Pygmy marmoset (Cebuella pygmaea)


The so-called caring groups are created by parents, children, and siblings. They are based on the vocalizations of the offspring. The communication with the juveniles constitutes a key element of the right development and the existence of deep relationships between family members. The newly born monkeys emit sounds which resemble the babbling and change into mature verbal communication over time. A loud offspring is provided with more care and the whole family can function properly without the necessity to watch the young constantly.

Older siblings participate in caring for the juveniles, therefore they learn how to care for their own offspring in the future. What is interesting, the females are able to inhibit their fertility (by stopping ovulation) in order to help young females with the juveniles. It has been estimated that newly born pygmy marmosets are cared for by about 5 adult monkeys, which are also responsible for providing food and helping the father in protecting the juveniles against predators.

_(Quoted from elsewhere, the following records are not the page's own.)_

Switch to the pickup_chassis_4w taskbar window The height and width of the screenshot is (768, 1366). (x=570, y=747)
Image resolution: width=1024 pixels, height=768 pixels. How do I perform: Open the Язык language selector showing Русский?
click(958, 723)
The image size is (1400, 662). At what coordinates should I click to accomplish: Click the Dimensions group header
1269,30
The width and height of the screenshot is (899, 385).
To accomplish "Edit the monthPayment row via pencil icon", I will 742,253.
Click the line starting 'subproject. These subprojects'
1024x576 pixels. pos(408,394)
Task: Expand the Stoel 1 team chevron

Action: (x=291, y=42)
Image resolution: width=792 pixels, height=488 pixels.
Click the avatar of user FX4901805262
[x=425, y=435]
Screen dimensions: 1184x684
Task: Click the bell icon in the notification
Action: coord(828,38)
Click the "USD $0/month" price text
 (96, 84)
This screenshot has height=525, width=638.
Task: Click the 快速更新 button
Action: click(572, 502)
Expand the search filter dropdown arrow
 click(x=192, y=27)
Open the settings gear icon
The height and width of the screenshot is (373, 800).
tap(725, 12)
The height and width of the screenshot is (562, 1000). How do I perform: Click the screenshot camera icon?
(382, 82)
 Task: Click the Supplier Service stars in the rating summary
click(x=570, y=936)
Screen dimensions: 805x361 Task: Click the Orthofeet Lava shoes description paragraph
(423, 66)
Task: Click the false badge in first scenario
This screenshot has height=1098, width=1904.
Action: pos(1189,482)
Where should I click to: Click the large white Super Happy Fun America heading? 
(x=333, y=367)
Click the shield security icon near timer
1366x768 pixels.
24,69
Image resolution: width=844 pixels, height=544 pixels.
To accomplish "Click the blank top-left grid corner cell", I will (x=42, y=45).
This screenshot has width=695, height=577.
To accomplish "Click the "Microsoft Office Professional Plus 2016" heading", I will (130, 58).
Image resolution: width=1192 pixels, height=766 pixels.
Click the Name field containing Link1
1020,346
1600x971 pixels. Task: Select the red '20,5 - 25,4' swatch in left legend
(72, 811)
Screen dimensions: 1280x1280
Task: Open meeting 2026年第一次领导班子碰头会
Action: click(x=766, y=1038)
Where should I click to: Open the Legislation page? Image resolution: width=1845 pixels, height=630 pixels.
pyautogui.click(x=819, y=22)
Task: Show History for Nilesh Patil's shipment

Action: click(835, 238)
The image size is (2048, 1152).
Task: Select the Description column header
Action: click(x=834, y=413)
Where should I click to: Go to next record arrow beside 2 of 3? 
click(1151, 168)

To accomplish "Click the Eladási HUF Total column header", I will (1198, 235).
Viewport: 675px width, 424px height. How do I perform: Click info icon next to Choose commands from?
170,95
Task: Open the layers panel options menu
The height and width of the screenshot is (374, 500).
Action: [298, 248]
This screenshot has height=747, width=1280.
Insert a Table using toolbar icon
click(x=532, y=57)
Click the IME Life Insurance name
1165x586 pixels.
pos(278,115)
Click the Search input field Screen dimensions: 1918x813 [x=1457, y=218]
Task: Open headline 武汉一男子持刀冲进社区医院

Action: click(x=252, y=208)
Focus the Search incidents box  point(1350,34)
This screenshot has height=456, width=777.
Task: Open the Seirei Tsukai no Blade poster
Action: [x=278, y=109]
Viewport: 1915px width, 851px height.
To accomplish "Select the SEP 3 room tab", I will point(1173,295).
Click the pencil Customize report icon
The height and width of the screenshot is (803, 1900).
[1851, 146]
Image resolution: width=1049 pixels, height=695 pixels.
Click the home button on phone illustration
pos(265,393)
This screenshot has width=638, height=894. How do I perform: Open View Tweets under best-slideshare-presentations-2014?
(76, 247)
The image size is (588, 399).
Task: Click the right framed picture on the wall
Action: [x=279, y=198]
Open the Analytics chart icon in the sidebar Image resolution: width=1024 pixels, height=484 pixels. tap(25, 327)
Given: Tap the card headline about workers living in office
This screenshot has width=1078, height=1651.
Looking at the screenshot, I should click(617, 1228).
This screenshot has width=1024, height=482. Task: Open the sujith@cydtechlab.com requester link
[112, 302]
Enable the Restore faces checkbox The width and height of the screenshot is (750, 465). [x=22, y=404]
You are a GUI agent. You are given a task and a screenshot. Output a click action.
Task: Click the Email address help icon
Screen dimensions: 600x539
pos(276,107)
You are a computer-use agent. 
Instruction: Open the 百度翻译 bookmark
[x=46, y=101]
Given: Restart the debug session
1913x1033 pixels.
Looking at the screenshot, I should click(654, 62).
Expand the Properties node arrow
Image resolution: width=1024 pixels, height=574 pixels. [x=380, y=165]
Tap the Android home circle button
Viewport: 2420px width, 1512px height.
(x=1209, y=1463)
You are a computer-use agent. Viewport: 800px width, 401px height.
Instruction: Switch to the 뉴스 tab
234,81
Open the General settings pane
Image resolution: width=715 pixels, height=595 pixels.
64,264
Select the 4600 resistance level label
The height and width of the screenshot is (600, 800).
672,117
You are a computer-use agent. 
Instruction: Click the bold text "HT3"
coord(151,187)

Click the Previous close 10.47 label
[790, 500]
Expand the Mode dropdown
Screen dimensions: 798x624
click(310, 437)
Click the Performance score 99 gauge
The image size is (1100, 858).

Within the species, there is a great reproduction regularity. Females give birth to twins 1-2 times a year, however, it happens that a single specimen is born as well. They represent 16% of all births, while triplets represent about 8%. Pygmy marmosets are usually monogamous, however, they may occasionally practice polyandry (one female has several males and the fathers are responsible for the care of the young).

Pygmy marmoset (Cebuella pygmaea)


It seems that a female undergoes an ovulation when she treats males in a mild way. An important element in recognizing the ovulation is also the odor secreted from the breast glands and those around the genitals and the anus. The females leave this fragrance on various objects thus giving a signal of readiness for copulation.

The pregnancy lasts 119-140 days. At birth, the newborns weigh about 15 g (0.03 lb), and they are taken care of by the father, the mother and the whole group. For about 2 months, the male carries a young on its back and its mother is cleaning it. They reach their sexual maturity when they are 1-1.5 years old and they give birth twice a year.

Pygmy marmoset (Cebuella pygmaea)

Detailed data and dimensions

Pygmy marmoset (Cebuella pygmaea)

  • Body length: 11.7-15.2 cm (4.6 – 6 in)
  • Tail length: 17-23 cm (6.7 – 9 in)
  • Weight: 100-125 g (0.22 – 0.28 lb)
  • Lifespan: 10-12 years
Pygmy marmoset (Cebuella pygmaea)

Pygmy marmoset – curiosities

  • Pygmy marmoset is the smallest monkey in the world. When cramped, it may fit in the human’s hand.
  • Pygmy marmoset can make a 5-meter (16.4 ft) jump from tree to tree.
  • The popularity of pigmy marmoset as an exotic pet has grown for the last years, however, they are very difficult to maintain. The juveniles were taken from their families often die of depression.
  • Pygmy marmosets must be aware of many predators, including snakes, ocelots, tayras, northern tiger cats (oncillas), jaguarundi, and margays.